(Beginning of Document segment)

Simon Davis, Law Society president, London
'Working from home has been unexpectedly challenging. I thrive off other people’s company, and miss hugely visiting firms and spending time with solicitors and leaders in numerous fields. I have gone from having lunch with Richard Susskind to trying to eat a bap while puzzling why the Zoom camera has replaced me with a much older and greyer gentleman. My family walks past my ‘bedofficeroom’ and sees what work involves. “All you do is chat to people,” says my wife. “Is that really what you do all day?” Trying to explain that I have in fact just been talking to the lord chancellor about the plight of legal aid practitioners does not cut the mustard. On a brighter note, this awful virus seems to have transformed the way in which so many people now talk to each other. There is much more warmth, informality and an attitude of “how are we going to sort this?” rather than “the problem with that is…” So, while I may not relish my new two minute commute I revel in this new can-do world.'
Eugene McQuaid, EU regulatory & public affairs consultant, Freshfields, Brussels
'When you are used to operating in a very face-to-face environment, such as is the case when you represent clients’ interests before the EU institutions in Brussels, it is very strange to sit at your desk all day. However, I have been surprised by how quickly ‘the Bubble’ (a colloquialism for the policy-making environment in Brussels) has adjusted to doing things from afar and how popular virtual coffees and conferences are proving to be (although I do miss my regular barista-made pistachio macchiato). In times like these, you also realise how important it is to have a great team, and we are certainly very lucky in that respect!'
Stephen Davies, Tuckers Solicitors LLP, London
'Police and defence lawyers have a duty, like all citizens, to protect the NHS.
Asking the investigating officer, or even the custody sergeant, inspector, chief inspector or a superintendent to recalibrate their approach to policing during a pandemic is both common sense and necessary. This involves making representations about the necessity to interview and pursue virtual work-arounds for serious offences where the police feel it is necessary to interview in the usual way despite the lockdown.
Sadly, my experience suggests the infrastructure of the police estate is not consistent in its ability to appropriately manage virtual interviews. There are considerable concerns regarding the protection of legal professional privilege. As for necessity, representations from the defence seem to fall on deaf ears.
The Protocol issued by the NPCC, CPS, The Law Society, CLSA and LCCSA is working to an extent, however there are still areas of poor practice which is putting us at risk.
It is frustrating, stressful and utterly draining when one makes common sense representations for the benefit of society, only for them to be ignored - thus jeopardising people’s health and safety. Criminal law does not discriminate, and neither does a virus.'
*The Law Society is keeping the coronavirus situation under review and monitoring the advice it receives from the Foreign & Commonwealth Office and Public Health England.

(End of Document segment)

[Assignment A] From the lawyers' lockdown accounts, copy word for word everything between "Asking the investigating" and "on deaf ears.", inclusive.
[Assignment B] In the lawyers' lockdown accounts, what does "the Bubble" mean?
[Assignment C] Turn the paragraph of the lawyers' lockdown accounts that begins "Sadly, my experience suggests" into a short bulleted list that keeps its main points.

(Beginning of Provided data)

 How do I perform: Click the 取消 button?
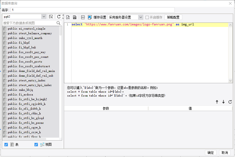point(225,153)
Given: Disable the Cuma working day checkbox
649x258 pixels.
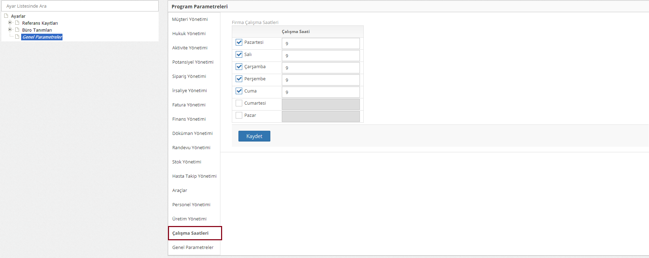Looking at the screenshot, I should point(239,91).
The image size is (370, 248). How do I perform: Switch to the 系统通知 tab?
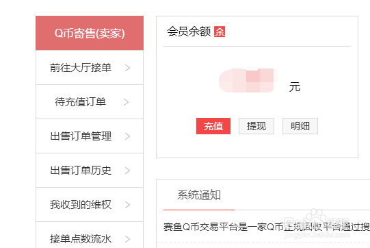(199, 195)
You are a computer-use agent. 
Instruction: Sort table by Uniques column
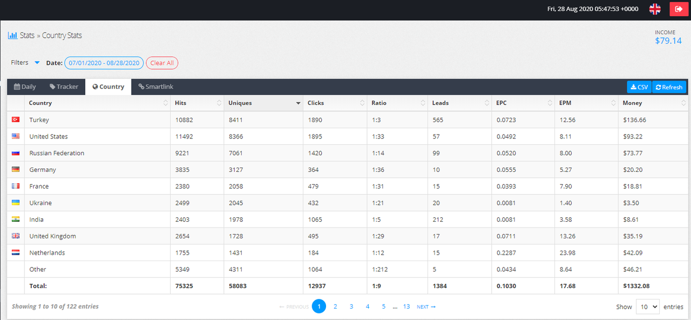tap(263, 103)
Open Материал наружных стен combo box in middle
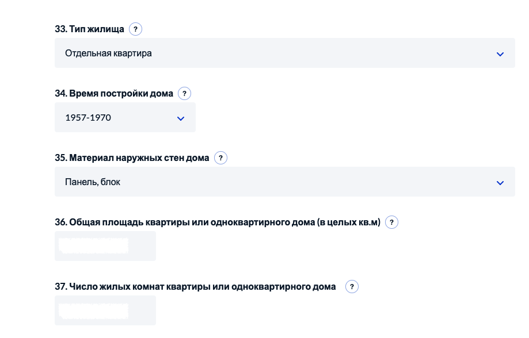The image size is (529, 338). point(284,182)
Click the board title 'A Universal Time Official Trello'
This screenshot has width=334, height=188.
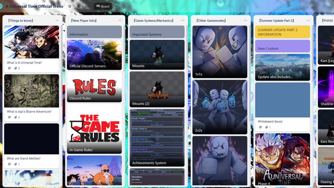tap(34, 6)
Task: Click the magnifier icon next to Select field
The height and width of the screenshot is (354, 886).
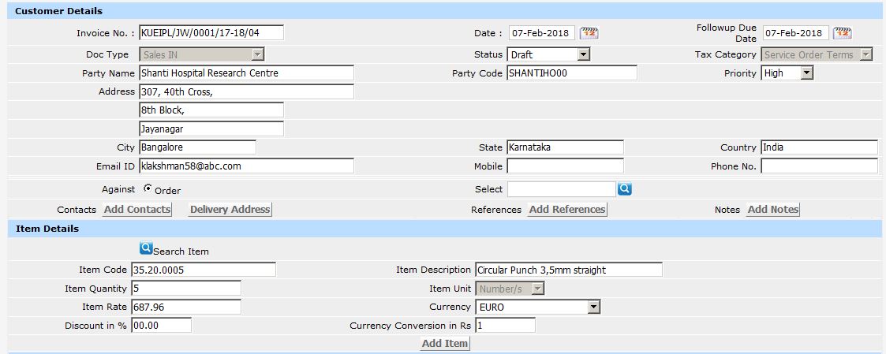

(End of Provided data)

[Final answer A]
Asking the investigating officer, or even the custody sergeant, inspector, chief inspector or a superintendent to recalibrate their approach to policing during a pandemic is both common sense and necessary. This involves making representations about the necessity to interview and pursue virtual work-arounds for serious offences where the police feel it is necessary to interview in the usual way despite the lockdown.
Sadly, my experience suggests the infrastructure of the police estate is not consistent in its ability to appropriately manage virtual interviews. There are considerable concerns regarding the protection of legal professional privilege. As for necessity, representations from the defence seem to fall on deaf ears.

[Final answer B] It is a colloquialism for the policy-making environment in Brussels.

[Final answer C]
- The police estate's infrastructure is not consistently able to manage virtual interviews appropriately.
- There are considerable concerns about protecting legal professional privilege.
- Defence representations about necessity seem to fall on deaf ears.